A pregnancy quashed Nykke Ford’s plans to graduate from high school.

She dropped out her senior year and spent the next two decades as a single mother working to support her family. At 37, after years of preaching to her children about the importance of education, “I stopped being a hypocrite and decided to go back to school.”


That path isn’t easy, especially when you’re working and raising a family. But besides her own drive to succeed, Ford has Jean Veatch on her side. Veatch, a Duke Energy project leader, has mentored, counseled and collaborated with Ford throughout her educational journey.

In May, Ford plans to graduate with a bachelor’s degree from Queens University of Charlotte and pursue a career in organizational psychology.

“Jean has added so much value to my life,” Ford said. “She supports me professionally, personally and emotionally – she’s the one who will say, ‘Take a deep breath and let’s look at it from a different perspective’ – she’s just a great person.”

The two met through the Women Executives for Community Service’s WINGS program, a nonprofit based in Charlotte. The program pairs established professionals with women whose educational aspirations face a range of barriers such as poverty, family needs or domestic abuse.

Nykke Ford, left, and Jean Veatch get together regularly for lunch and to catch up.

“Our focus is to get them through school while supporting them as women,” Veatch said. “Many have overcome great challenges in their lives to get to this point.”

The executives work with Central Piedmont Community College, UNC Charlotte, Queens, Johnson C. Smith and Johnson and Wales universities to provide mentoring, financial aid and support services to help the WINGS scholars succeed.

Expectations are high and so are results. Since the program began in 1995, more than 75 percent obtained college degrees, and the vast majority significantly increased their earnings.

“It tells you the value of a college degree; and what I believe sets us apart is the mentoring by these professional women,” said Katie Porier, a Wells Fargo analyst who is president of Women Executives for Community Service. “Not only are they acting as cheerleaders and supporting the scholars, they’re giving them access to this strong network of professional women across Charlotte.”

Besides mentoring, Veatch serves as the Champions and Resources chair, coordinating with businesses and nonprofits to help with professional clothing, laptops, computer training and counseling. Veatch had the vision to include Goodwill Industries, where she’s a board member, as a nonprofit partner, which expanded services for women in the program, Porier said.

“Jean has such a wonderful positivity and energy about her, and she’s very creative about finding ways to support our scholars,” Porier said.

Veatch and Ford meet every other month over lunch. First, they catch up on families (they each have four children) and then talk about Ford’s progress, goals and the steps she needs to take to achieve them.


Veatch said Ford is bright, passionate about helping the less fortunate and bursting with potential.

“Nykke has so much capacity. She’s full of life and full of great ideas and really thinks in global terms,’’ Veatch said. “I really believe in her.’’

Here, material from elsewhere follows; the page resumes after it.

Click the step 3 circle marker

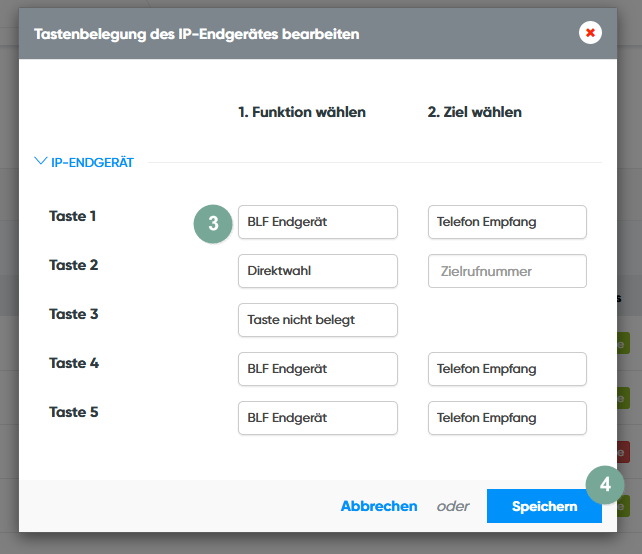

Ford, whose children are now mostly grown, said she spent so much time worrying about their education that she neglected her own. She weathered many hard years, including a 2009 house fire that left the family temporarily homeless and sleeping in her car.

“The biggest obstacle was just starting,” Ford said of her decision to go back to school.

In the five years since, she earned her GED, then an associate’s degree before enrolling at Queens.  

“Being in the classroom has led to everything wonderful that has happened,” Ford said. “It was terrifying, but somehow I knew I’d be OK. And Jean has become like family to me. She’s one of my flat-tire friends – one of those people you know would come to help if you needed her.”